The original vision of The National Programme for IT (NPfIT) is still
achievable despite serious delays to some parts of the scheme, according to a
report by the National
Audit Office (NAO) released today.
The N3 broadband network and data spine,
which together form the infrastructure of the programme, have been deployed on
schedule while the Choose and Book
appointment booking service, a
PACS digital x-ray
scheme and an electronic prescription service have also hit deadlines.
But the Summary Care Records scheme – one of the largest parts of the
programme – is seriously delayed and is unlikely to be deployed before 2014,
four years later than originally planned.
This should become a priority for
Connecting for Health – the
agency which runs the scheme - according to Tim Burr, head of the NAO.

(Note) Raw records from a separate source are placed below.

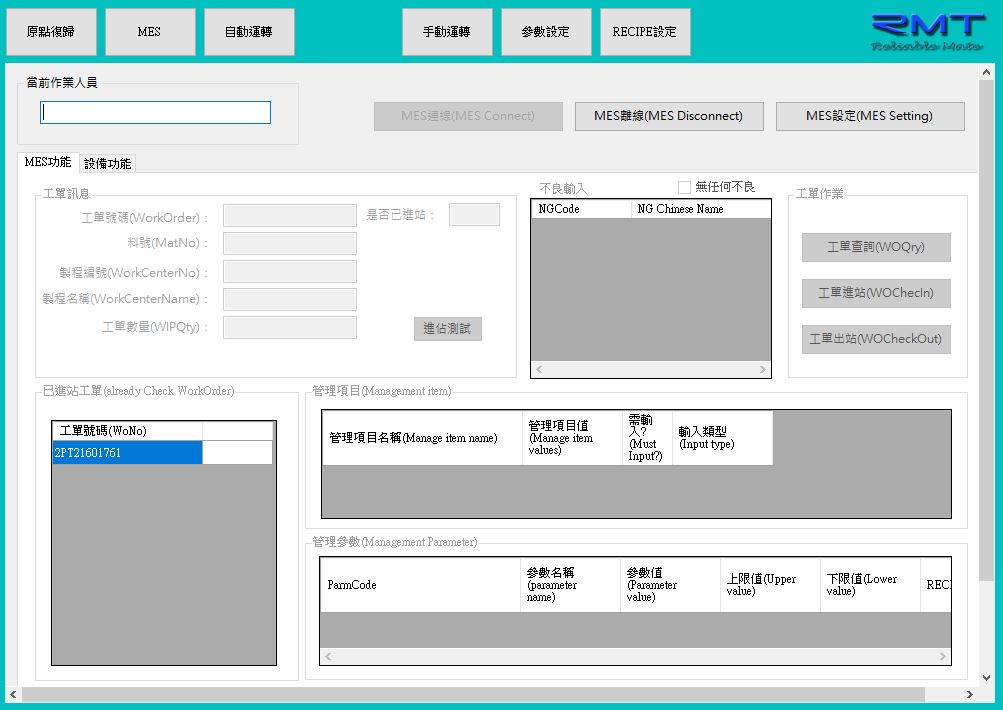Click the ParmCode column header

point(420,585)
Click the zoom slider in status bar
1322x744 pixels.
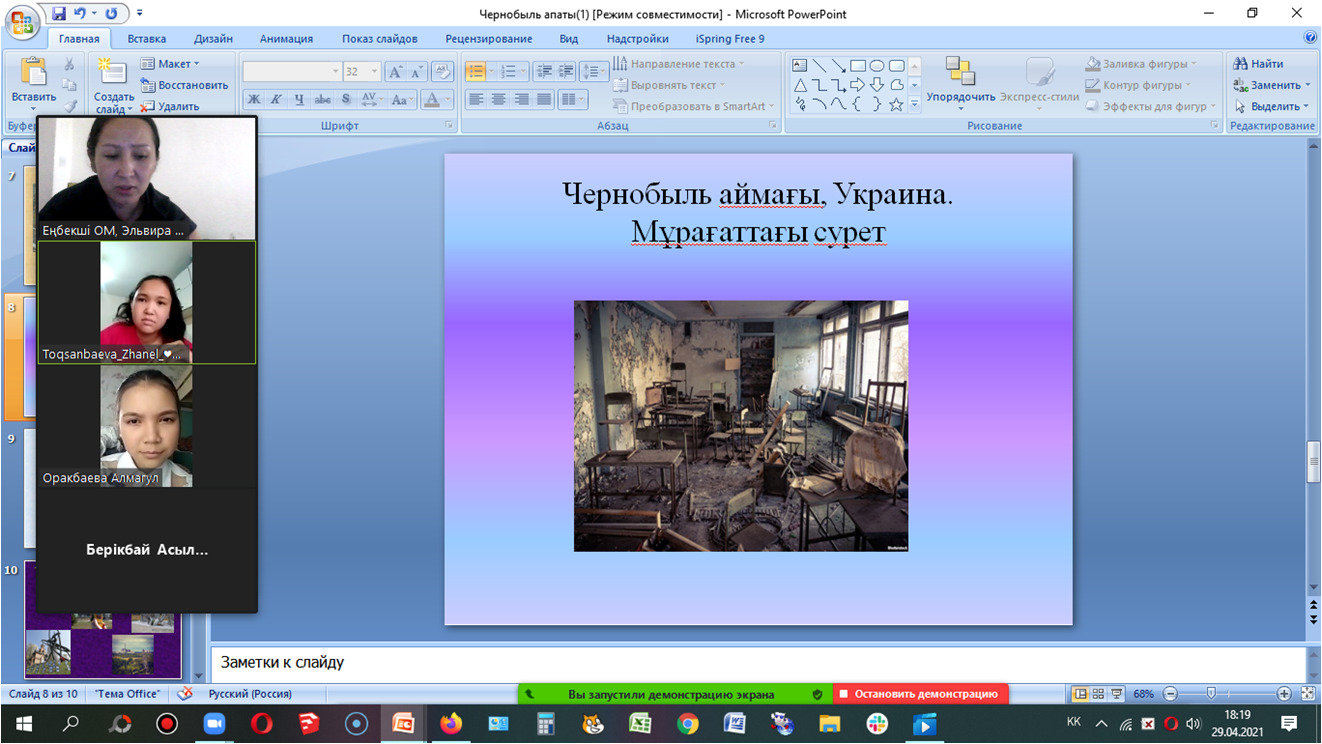(1211, 694)
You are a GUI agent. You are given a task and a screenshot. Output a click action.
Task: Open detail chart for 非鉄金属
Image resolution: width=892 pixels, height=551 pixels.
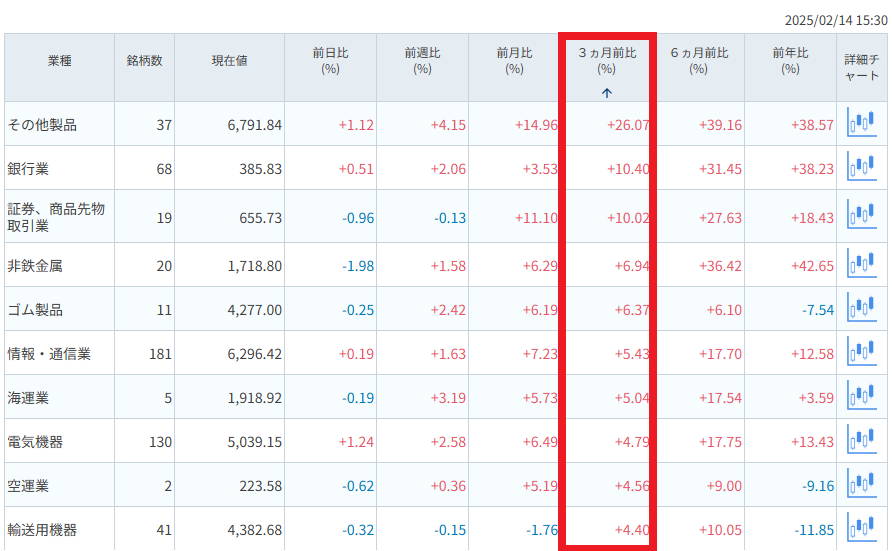click(861, 263)

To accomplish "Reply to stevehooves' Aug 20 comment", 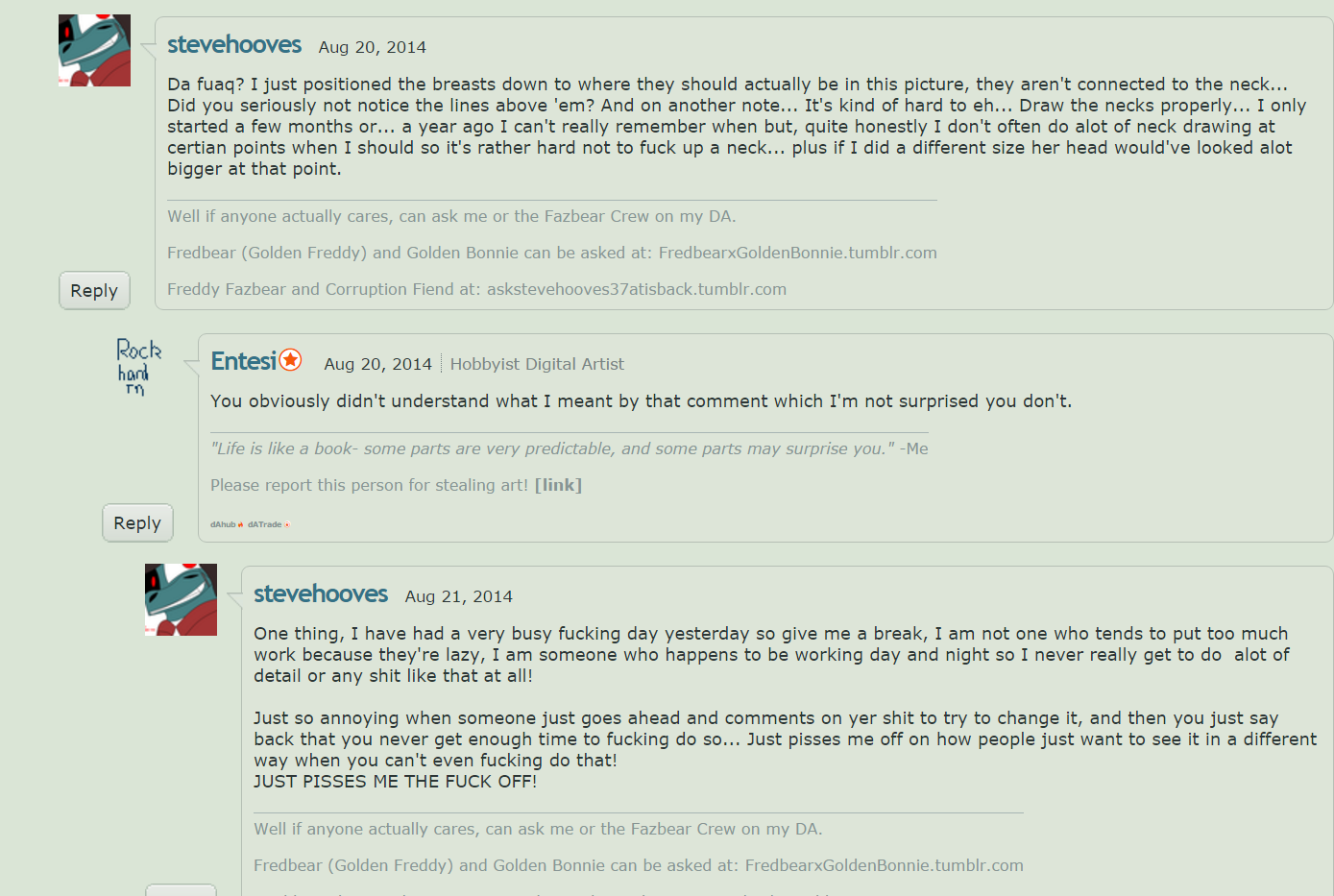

"The scale of the challenge involved in delivering the NPfIT has proved to be
far greater than envisaged at the start, with serious delays in delivering the
new care records systems," he said.
"The priority now is to finish developing and deploying these systems."
Planned 'go live' dates were missed for many of the first trusts to take the
new care records systems.
Delays with the Lorenzo patient
software from supplier iSoft – to be used in the North, Midlands and East –
are causing particular problems, while there have also been problems with
Cerner's
Millennium
patient software.
Software development is taking much longer than originally planned, with the
first release now expected to be available for deployment at three early-adopter
trusts this summer.
In the interim, local service providers have upgraded an existing care
records system to fill the gap and the scheme has also been hampered by security
concerns.
Strategic Health Authorities are conducting a detailed review of all aspects
of data security across their parts of the NHS.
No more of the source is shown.